The reason buffs are so overpowered in Elden Ring isn't because they're so strong; it's because there are so many, and they stack multiplicatively (when they stack at all, which they usually don't). This gives them a synergy that has a net effect far more powerful than the sum of its parts, most of which don't feel particularly powerful at all in isolation.

Here's an example setup: put your stat points in strength, choose a heavy weapon (eg, Giant Hammer), set the Royal Knight's Resolve ashes of war (+80% to the next attack), equip the charge attack talisman (+10% charge attack), set your physick to strength tear and charge tear (+15% charge attack), set an aura buff (e.g., Golden Vow, +15% attack), set a body buff (e.g., Bloodboil Aromatic, +30% attack), equip Red Feather Branch talisman (+20% damage when hp low), wave the Commander's Standard (+20% damage). When you multiply all these out, it's an almost 500% boost! That is a ludicrous, game-breaking amount of damage.

There are lots of variations, especially for fire or holy-weak enemies, and you can freely tweak it around for your convenience -- I mean hey, if you do it suboptimally and it takes a whole two hits to knock the boss into the next phase, will it really ruin your day? You can even do a half-decent version of it using only ingredients from Limgrave (greataxe+6/charge talisman/charge physick tear/determination AOW/golden vow AOW/Oath of Vengeance/exalted flesh). It will take 2 hits to knock Margit to phase 2, which I'd say is sufficient to call imba and say it trivializes the boss.

For what it's worth, the reason this is so counterintuitive is that you cannot just stack buffs arbitrarily, despite the fact that it probably sounds like you can from the above. For example, if you try to use Exalted Flesh and Vyke's Dragonbolt at the same time, this will not work, because these two buffs occupy the same internal "slot" (called "body buff"). To me this is highly counterintuitive, as one of these is a consumable item and the other is a spell, and they don't have effects that are remotely similar. In contrast, you can stack Flame, Grant Me Strength and Golden Vow, despite these both being incantations and having almost the same effects. There is, of course, nothing in the game that explains any of this.

Anyway, my point is the degree of trivialization you get by actually knowing the game mechanics is not normal. Contrast Elden Ring with, say, Kingdom Hearts: there is no amount of game knowledge that will allow you to kill Sephiroth in one hit, or even get remotely close. Knowing the game mechanics does not trivialize the game.

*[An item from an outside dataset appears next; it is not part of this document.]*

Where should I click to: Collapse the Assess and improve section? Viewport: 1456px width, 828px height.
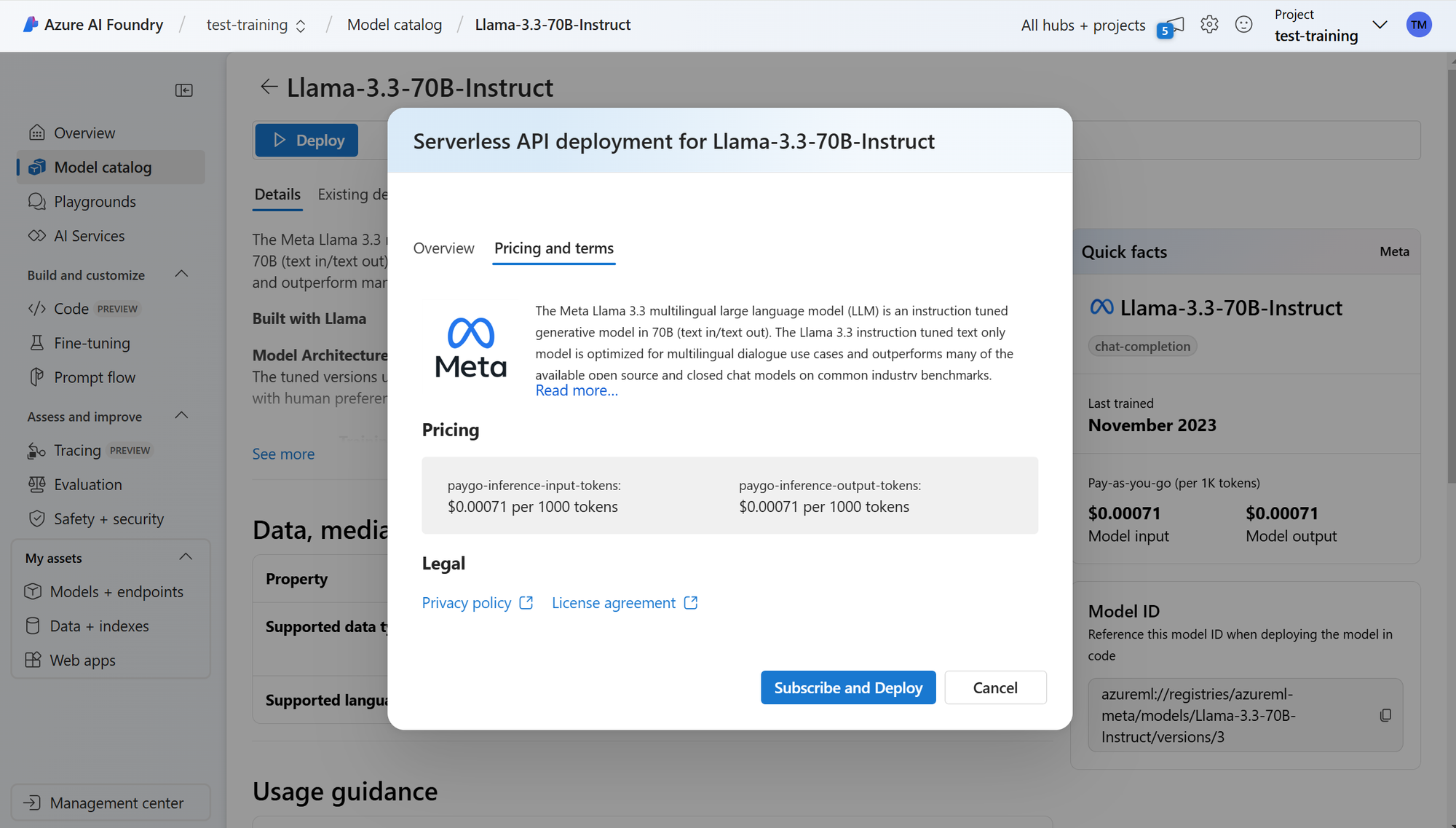coord(182,416)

It just feels like an excuse for FromSoftware to develop crazy anime-jumping-all-across-the-arena bosses with crazy moves. "Oh no, the player has so many bullshit combinations now, we need to create more bullshit bosses to combat this." And that way we have dlc with bosses dancing all over the floor, goddamn sunflower. The worst part of course is that even with the stakes of Marika you will spend 2 minutes buffing yourself and after a certain point I started to despise this cycle.

Yeah, I'm not a fan of the DLC, aesthetically or gameplay-wise, and even the base game's combat often felt "overdeveloped" to me. There were multiple occasions where a boss uses what is obviously a finishing move (e.g., Tree Sentinel raising his weapon and smashing it into the ground) only to PSYCH! ITS NOT ACTUALLY A FINISHER LMAO with some physically-nonsensical follow-up attack to smack you in what obviously "should" have been a punish window. Also, lots of bosses have input reads, where if you try to do anything (in particular use a potion to heal) outside of a designated punish window, they'll immediately intercept your action with a fast attack. I found this extremely crass design.

It feels like FromSoft is annoyed that good players are too good at their games, but the ways in which the developers are trying to raise the difficulty are pretty lame. Though in some sense, I do understand their frustration: Souls games have a skill window that is far smaller than most other games, in the sense that beating them as a casual is quite hard, but learning to play at a near-pro level (in the sense of doing lvl 1 challenges, no-hit challenges, etc.) is surprisingly easy. It really is too difficult to be mediocre at the game, and too easy to be good at the game.